Leicht erhöht haben sich dafür die Unterschiede zwischen den Sprachregionen. Jene zwischen der deutsch- und der französischensprachigen Schweiz stieg von 6 auf 7 Prozentpunkte an. Die Differenz zwischen den deutsch- und italienischsprachigen Schweiz vergrösserte sich von 20 auf 25 Prozent. Das hat vor allem mit einer grösseren Dynamik in der deutsch- und französischen Schweiz zu tun, derweil die Zustimmung im Tessin sogar minimal sank.

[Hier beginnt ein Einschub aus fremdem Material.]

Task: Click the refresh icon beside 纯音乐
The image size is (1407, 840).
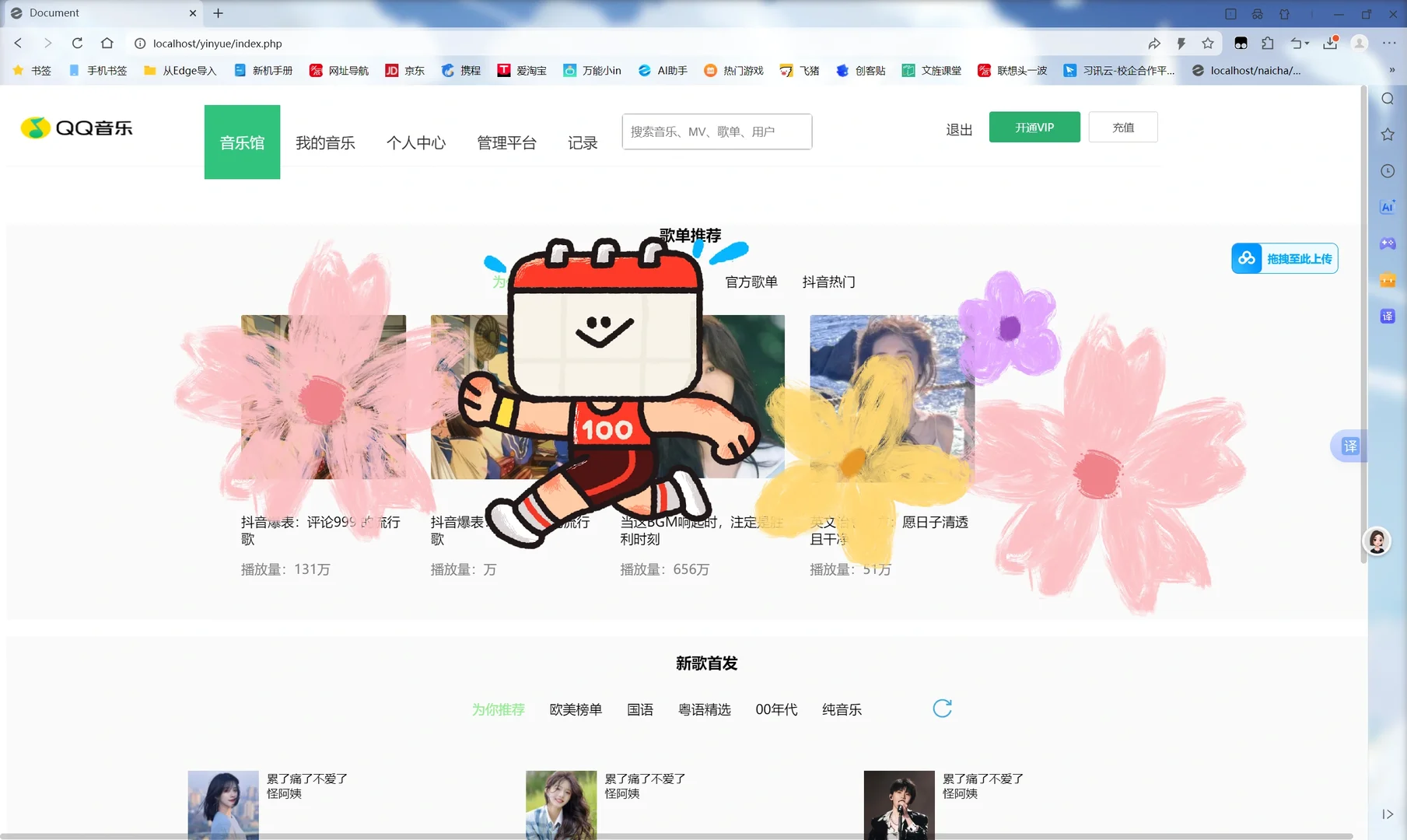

Ein detaillierter Vergleich entlang der Bezirke, heute vom Forschungsinstitut gfs.bern veröffentlicht, zeigt zwei unterschiedliche Muster in Regionen mit grossen resp. kleinen Veränderungen:

Ueber dem Mittel stark wuchs die Zustimmung in finanzschwachen Bezirken. Und sie vergrösserter sich auch in Bezirken mit AusländerInnen vor allem aus europäischen Ländern. In diesen Gebieten verringerten sich die früheren Bedenken gegenüber der Personenfreizügigkeit um bis zu 10 Prozentpunkte.

Geringer als im Schnitt fiel die Zunahme der Bejahung in Bezirken auf, die eine hohe Arbeitslosenquote kennen. Das gilt auch, wenn die AusländerInnen-Population aus aussereuropäischen Gebieten überdurchschnittlich ist. Hier werden 2009 die Einwände gegenüber der Personenfreizügigkeit etwa gleich verbreitet geteilt wie das 2005 der Fall war.

Zwei mehr oder minder geschlossenen Bezirksgruppen fallen beiden Uebersichten besonders auf: Zuerst das Tessin, wo sich nichts bewegte, und dann das benachbarte Graubünden, wo sehr viel geschah. Im ersten Fall bestätigten sich die Euro-Skepsis, die seit der Entscheidung über die Bilateralen ununterbrochen regiert. Im zweiten Fall fäll auf, dass mit dem weitgehenden Verschwinden der SVP und dem Aufkommen der BDP sich die Opposition zur Personenfreihzügigkeit fast flächendeckend verringerte.